A Bigger Bucket for Light
The most visible difference between Webb and its famous predecessor, the Hubble Space Telescope, is its enormous primary mirror. Hubble’s mirror is 2.4 metres in diameter, which was revolutionary for its time. Webb’s, however, is a colossal 6.5 metres across.
This isn't just for show; a larger mirror acts like a bigger bucket for collecting faint light from distant cosmic objects. In fact, Webb's mirror, composed of 18 gold-plated beryllium segments, has over six times the light-collecting area of Hubble's. This immense size means it can gather more light in a shorter amount of time, allowing it to detect objects up to 100 times fainter than what Hubble can see. This sensitivity is crucial for peering into the deepest, darkest corners of the universe.
Seeing the Universe in Infrared
Perhaps the most fundamental difference is the kind of light Webb is designed to see. While Hubble primarily observes in visible and ultraviolet light, Webb is optimized to see the universe in infrared. Think of it as having cosmic night-vision goggles. This is a game-changer for two main reasons. First, infrared light can pass through the dense clouds of cosmic gas and dust that obscure many fascinating celestial events. This allows Webb to see the birth of stars and planetary systems, processes that are hidden from visible-light telescopes. Second, infrared vision is essential for looking back in time. As the universe expands, light from the most distant (and therefore, earliest) galaxies gets stretched out during its long journey to us. This phenomenon, called 'redshift', shifts the light from the visible spectrum into the infrared.
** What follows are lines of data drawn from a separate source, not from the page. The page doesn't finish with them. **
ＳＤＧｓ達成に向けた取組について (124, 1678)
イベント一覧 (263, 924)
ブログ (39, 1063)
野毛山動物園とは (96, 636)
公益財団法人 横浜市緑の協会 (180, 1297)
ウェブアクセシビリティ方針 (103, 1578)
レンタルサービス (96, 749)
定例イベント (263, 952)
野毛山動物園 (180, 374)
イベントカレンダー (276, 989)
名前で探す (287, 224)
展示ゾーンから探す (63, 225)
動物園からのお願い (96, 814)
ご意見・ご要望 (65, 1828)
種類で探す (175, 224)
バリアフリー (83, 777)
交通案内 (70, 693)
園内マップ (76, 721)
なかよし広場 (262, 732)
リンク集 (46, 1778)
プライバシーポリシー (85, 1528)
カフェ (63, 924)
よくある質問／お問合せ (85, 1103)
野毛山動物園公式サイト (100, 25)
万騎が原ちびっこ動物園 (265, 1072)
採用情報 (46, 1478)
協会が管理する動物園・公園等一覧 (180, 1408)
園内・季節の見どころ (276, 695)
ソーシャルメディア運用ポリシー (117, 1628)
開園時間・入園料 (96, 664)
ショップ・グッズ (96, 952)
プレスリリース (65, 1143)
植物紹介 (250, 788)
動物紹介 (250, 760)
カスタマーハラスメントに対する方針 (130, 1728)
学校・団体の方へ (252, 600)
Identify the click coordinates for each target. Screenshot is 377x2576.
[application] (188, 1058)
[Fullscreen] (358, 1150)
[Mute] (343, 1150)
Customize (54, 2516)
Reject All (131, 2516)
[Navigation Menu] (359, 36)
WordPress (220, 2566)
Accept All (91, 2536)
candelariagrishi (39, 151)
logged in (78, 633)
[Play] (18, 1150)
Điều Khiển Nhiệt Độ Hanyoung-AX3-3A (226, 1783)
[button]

Webb is specifically built to capture this faint, ancient light, allowing scientists to study the first galaxies that formed over 13.5 billion years ago.
A Cold and Lonely Outpost
To detect faint infrared signals, which are essentially heat radiation, the telescope itself must be incredibly cold. Any heat from the telescope's own instruments would blind it, like trying to take a picture of a candle with the lens cap on. This is why Webb can’t orbit the Earth like Hubble. The heat from the Sun, Earth, and even the Moon would interfere with its observations. Instead, Webb is stationed at a unique spot 1.5 million kilometres from Earth called the second Lagrange point, or L2. At this gravitationally stable point, the Sun, Earth, and Moon are always on the same side, allowing Webb to block their heat and light with a single, tennis-court-sized sunshield. This five-layer shield keeps the telescope's instruments at a frigid -225 degrees Celsius, ensuring it can detect the faint heat signatures from the edge of the universe.
A New Era of Discovery
So, is Webb simply a replacement for Hubble? Not at all. Scientists see it as a successor and a complementary partner. Hubble continues to provide invaluable data in the visible and UV spectrum, while Webb opens up a new window into the infrared universe. Its larger mirror, infrared sensitivity, and strategic location are not just incremental improvements; they are purpose-built features designed to answer new questions that Hubble's own discoveries raised. By seeing through dust and looking back to the dawn of time, Webb is not just seeing more—it is seeing differently, uncovering a part of the cosmos that has, until now, remained hidden from view.